Not as streamlined as an email attachment, but much more likely to allow the email to reach its full audience.
• Spam Score/Checking – finding out whether your subscribers actually got your email is important. If they didn’t, why not? Some EMSP’s offer spam score utilities that help you determine the likelihood of your newsletter ending up in a spam box before you hit send.
• Opt-In or Unconfirmed Opt-In: When an e-mail service provider requires an “opt-in” process, this means that e-mail recipients have agreed to receive e-mail advertising, e-mail marketing or e-mail communication specifically from the company or individual sending e-mails.
• Double Opt-In or Confirmed Opt-In: When an e-mail service provider requires a “double opt-in” process that means that e-mail recipients have signed up to receive e-mail advertising, marketing or communications specifically from the company or individual sending e-mails. In addition, these individuals have confirmed (usually by clicking a link) that they did indeed, sign upto receive such e-mail communication.

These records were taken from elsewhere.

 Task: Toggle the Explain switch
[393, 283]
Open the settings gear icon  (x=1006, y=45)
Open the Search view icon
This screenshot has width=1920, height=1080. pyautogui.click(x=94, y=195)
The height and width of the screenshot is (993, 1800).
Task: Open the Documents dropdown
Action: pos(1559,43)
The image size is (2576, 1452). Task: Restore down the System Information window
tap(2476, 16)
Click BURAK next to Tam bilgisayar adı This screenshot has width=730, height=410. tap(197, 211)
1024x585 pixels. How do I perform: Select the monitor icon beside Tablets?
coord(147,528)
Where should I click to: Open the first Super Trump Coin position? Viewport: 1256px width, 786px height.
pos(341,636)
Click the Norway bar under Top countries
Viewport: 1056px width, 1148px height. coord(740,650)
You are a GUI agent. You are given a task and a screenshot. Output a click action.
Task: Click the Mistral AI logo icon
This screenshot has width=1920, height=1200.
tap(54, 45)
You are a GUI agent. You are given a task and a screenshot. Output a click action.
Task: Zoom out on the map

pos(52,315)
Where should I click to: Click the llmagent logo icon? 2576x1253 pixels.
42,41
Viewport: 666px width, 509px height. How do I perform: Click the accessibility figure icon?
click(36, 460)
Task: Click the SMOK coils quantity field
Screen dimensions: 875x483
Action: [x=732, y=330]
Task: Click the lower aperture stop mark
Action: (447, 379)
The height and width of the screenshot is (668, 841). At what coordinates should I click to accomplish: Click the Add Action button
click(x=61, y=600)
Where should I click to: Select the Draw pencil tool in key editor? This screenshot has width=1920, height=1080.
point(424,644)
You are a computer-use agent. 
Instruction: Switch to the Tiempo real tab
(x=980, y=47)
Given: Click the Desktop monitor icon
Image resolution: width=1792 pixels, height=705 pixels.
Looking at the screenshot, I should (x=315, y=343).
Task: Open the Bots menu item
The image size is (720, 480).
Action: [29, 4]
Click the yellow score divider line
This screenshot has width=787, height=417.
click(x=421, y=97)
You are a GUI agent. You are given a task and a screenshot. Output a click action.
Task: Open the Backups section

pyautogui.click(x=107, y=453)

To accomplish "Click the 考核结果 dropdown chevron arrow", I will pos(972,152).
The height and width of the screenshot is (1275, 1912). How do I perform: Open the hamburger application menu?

• No Opt-In Requirements: Very few e-mail service providers these days allow for e-mail addresses to be imported without any opt-in requirements. Opt-in requirements have been established to reduce SPAM mail and e-mail abuse.
• List Verification– A process that verifies that email addresses exist. If a server does not respond or returns an email address does not exist, it is called a bounce. The higher a bounce rate, the higher probability of your email address being blacklisted.
• Blacklist – A list of known or suspected spammers. There are a number of ways one can be blacklisted – DNS (Web site, email address), IP address (number assigned to your devices) are the more evident ones. What is important to understand here is that while your individual computer cannot be tracked, the IP Address (see below) your internet service provider assigns you can be blacklisted. For example, if you send high-bounce bulk email out from your home, your provided IP Address (from ATT&T, Verizon or other) could become blacklisted.
Not only will your email to your particular list not get through, but ANY email you send out from your home could be prevented from getting out, and for anyone residing there.
• Spam Triggers – There are a number of other ‘factors’ such as subject line words, use of emphasis (exclamation!), body context words (trigger words such as free, for sale, discounts that are considered off limits or dangerous.) For more information on trigger words see the following website that has some, not all spam trigger words – http://webmarketingtoday.com/articles/spamfilter_phrases/. You do not have to memorize this list, it is a list to give you an idea of what can trigger a message as spam. Using one or two of these phrases hardly places your message as spam. But when used in greater number with other factors it will.
Spam triggers are also determined by not only ‘content’ words, but what is in headers, URL’s and the body.
Again, you may want to take a quick glance at the following website – for examples of what a major anti-spam program is looking for – http://spamassassin.apache.org/tests_3_0_x.html. Other factors include high send rates, messages marked as spam by receivers, high number of images, etc. There are many factors.
• Internet Protocol Address (IP Address)– This number is an exclusive number all information technology devices (printers, routers, modems, et al) use which identifies and allows them the ability to communicate with each other on a computer network. It is a number ****.****.**** (IP) that could be blacklisted if you have high bounce rates or other factors.
• Domain Name System (DNS)– This allows the IP address to be translated to words. It is much easier for us to remember a word than a series of numbers. The same is true for email addresses. It is the website name www.****.com or email name server @****.com (DNS Name) that could be blacklisted if you have high bounce rates or other factors.